Near A Thousand Tables: A History Of Food

By Felipe Fernandez-Armesto

They are extreme eating, ancient and seductive. But beware, the mollusc bites back.

Use your bare hands. Raise the half-shell to your mouth, throw back your head and scrape the creature from its lair with your teeth. Taste its briny juice and squelch it slightly against the palate before swallowing it alive. Now that the seas are cold again and the oysters are at their best, it is the only way to eat them: raw, naked and alive.

You see fussy people fiddling with them in restaurants, coating them with lemon juice strained through muslin napkins, or dousing them with bizarrely flavoured vinegars, or sprinkling them with sauce. This is deliberate provocation, designed to refresh the oyster before it dies in the diner’s mouth: a little mild torture under which you sometimes think you can see the victims wriggle. The diner then manipulates spoon and fork, prising and sliding the oyster out of its bed on to a curl of cold silver. The sheen of the creature clashes with the shine of the cutlery. The eater raises the slick, slippery mollusc to his lips.

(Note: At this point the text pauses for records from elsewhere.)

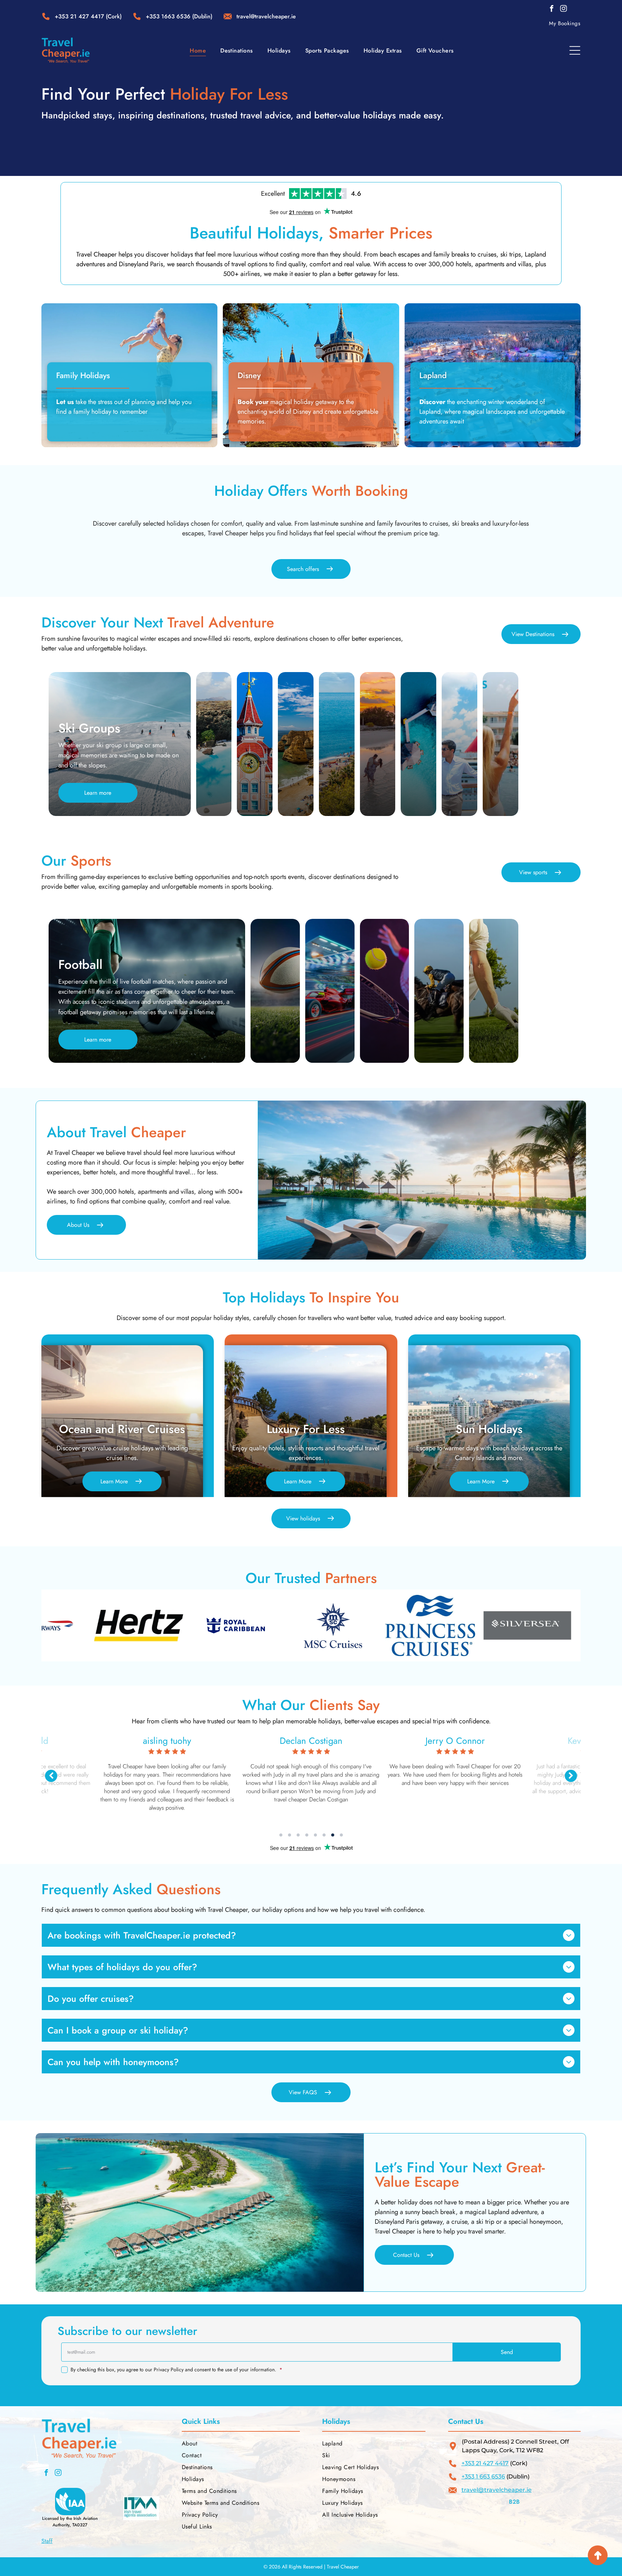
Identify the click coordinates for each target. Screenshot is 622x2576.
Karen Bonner (311, 1740)
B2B (514, 2502)
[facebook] (551, 9)
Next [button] (571, 1776)
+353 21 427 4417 (79, 16)
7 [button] (332, 1834)
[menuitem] (564, 23)
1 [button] (280, 1834)
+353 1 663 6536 (483, 2476)
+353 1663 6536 (168, 16)
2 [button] (289, 1834)
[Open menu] (574, 50)
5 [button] (315, 1834)
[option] (132, 1625)
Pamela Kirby (455, 1740)
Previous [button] (51, 1776)
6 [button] (324, 1834)
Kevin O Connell (167, 1740)
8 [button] (341, 1834)
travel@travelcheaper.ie (496, 2489)
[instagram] (563, 9)
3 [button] (298, 1834)
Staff (47, 2541)
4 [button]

People who eat them that way forfeit the full, true oyster moment. For most of history oyster eaters enjoyed the slightly foetid, tangy smell of the inside of the shell, undoused by disguising dressings, untainted with acid or onion, unstained by Tabasco or tomato purée. This was how the Roman gourmet Ausonius liked them “in their sweet juice”, mingled with the unique reward of the oyster eater: an otherwise unattainable sensation of the sea.

Oysters are extreme eating: food so natural that it is savage, so ancient that it is pre-civilised. Until the 20th century, you could plot progress, in most expert opinions, according to the amount of time food spent on the stove. Then the process went into reverse and the status of a diner became measurable in the depth of blood drawn from his steak. Now the rawness revolution is upon us. Raw is ritzy. Sushi is on the street. Sashimi enthusiasts happily run the risk of botulism.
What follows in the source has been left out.